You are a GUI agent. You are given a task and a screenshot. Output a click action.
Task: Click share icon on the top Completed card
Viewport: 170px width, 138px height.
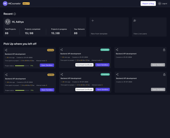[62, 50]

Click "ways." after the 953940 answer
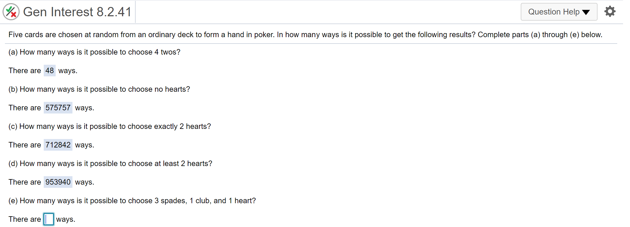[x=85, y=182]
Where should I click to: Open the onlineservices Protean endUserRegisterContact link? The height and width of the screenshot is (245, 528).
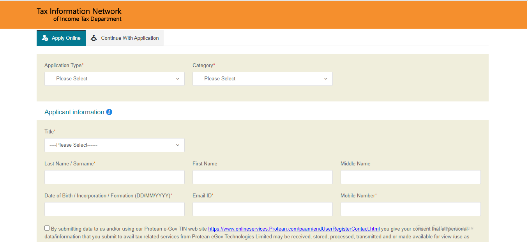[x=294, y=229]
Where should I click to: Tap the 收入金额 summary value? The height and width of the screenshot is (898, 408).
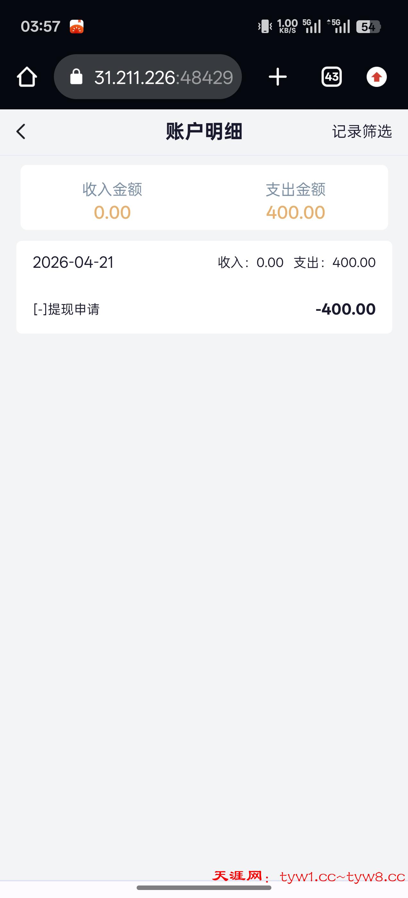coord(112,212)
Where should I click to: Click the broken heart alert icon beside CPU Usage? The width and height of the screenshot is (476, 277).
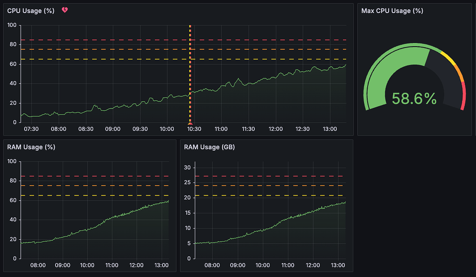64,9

┄┄┄┄┄┄┄┄┄┄┄┄┄┄┄┄┄┄┄┄

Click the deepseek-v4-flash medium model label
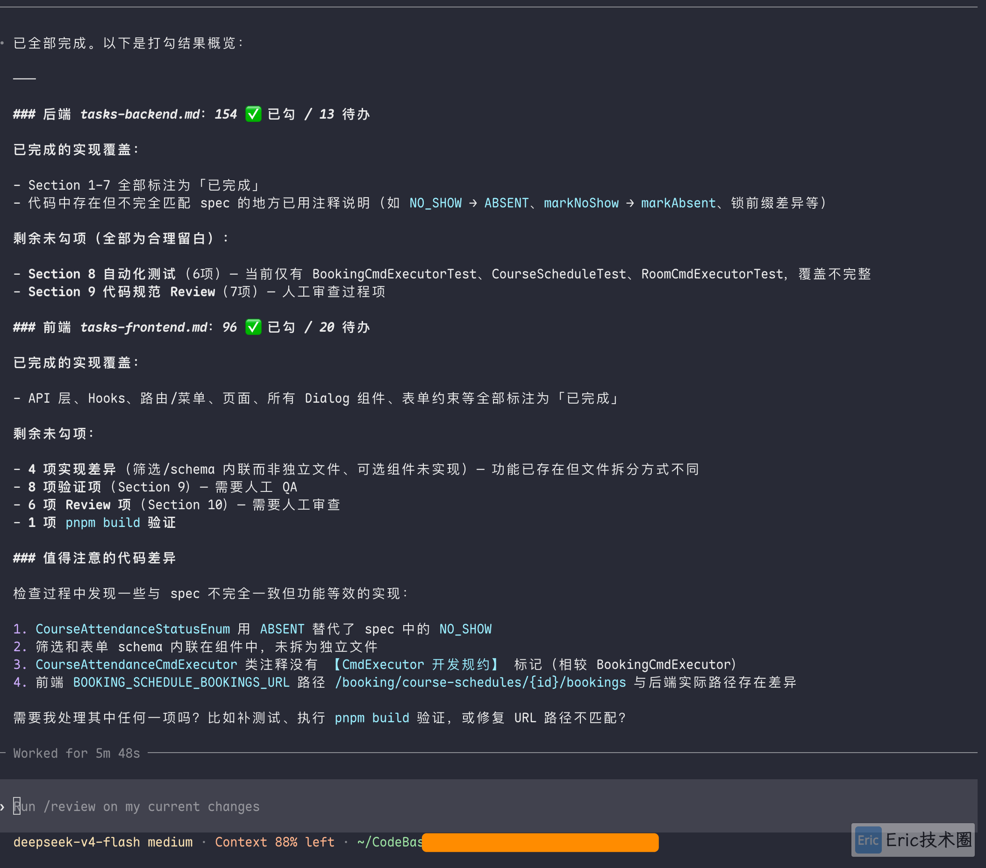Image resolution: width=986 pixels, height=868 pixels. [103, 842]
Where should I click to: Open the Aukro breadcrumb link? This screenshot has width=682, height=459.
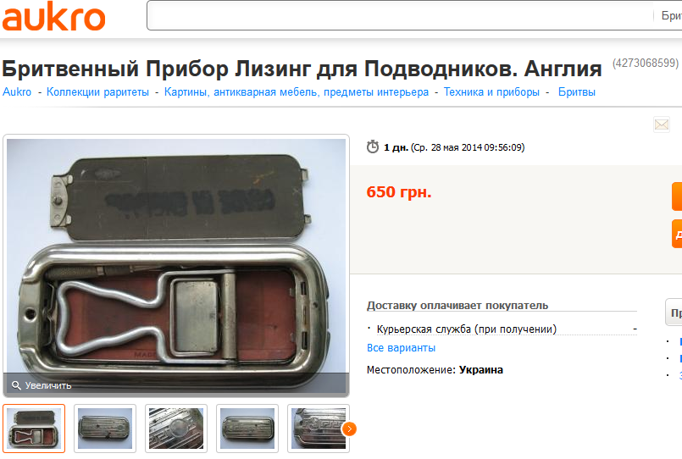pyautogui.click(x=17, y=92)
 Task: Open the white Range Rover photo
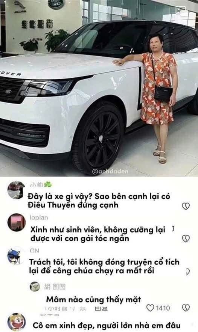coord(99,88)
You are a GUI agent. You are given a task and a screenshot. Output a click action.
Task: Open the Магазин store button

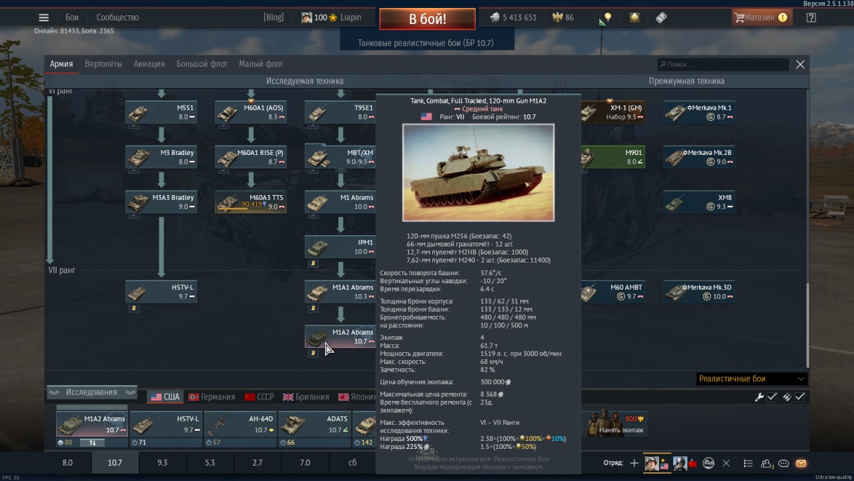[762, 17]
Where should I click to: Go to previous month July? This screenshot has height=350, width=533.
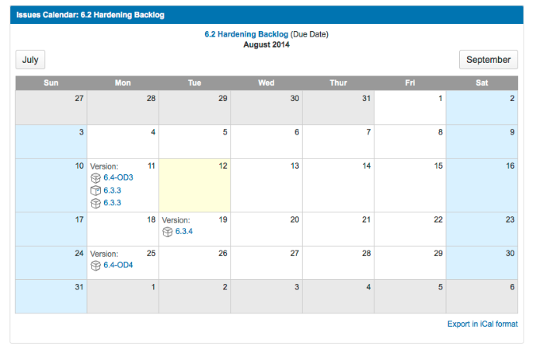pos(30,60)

┄┄┄┄┄┄┄┄┄┄┄┄┄┄┄┄┄┄┄┄

### Task to carry out
Pull out every line in the records above that contains the word "Open", and treat uppercase and lowercase letters as different.

### The completed task
Where should I click to: Open the onlineservices Protean endUserRegisterContact link? The height and width of the screenshot is (245, 528).
Where should I click to: Open the Aukro breadcrumb link? This screenshot has width=682, height=459.
 Task: Open the white Range Rover photo
Task: Open the Магазин store button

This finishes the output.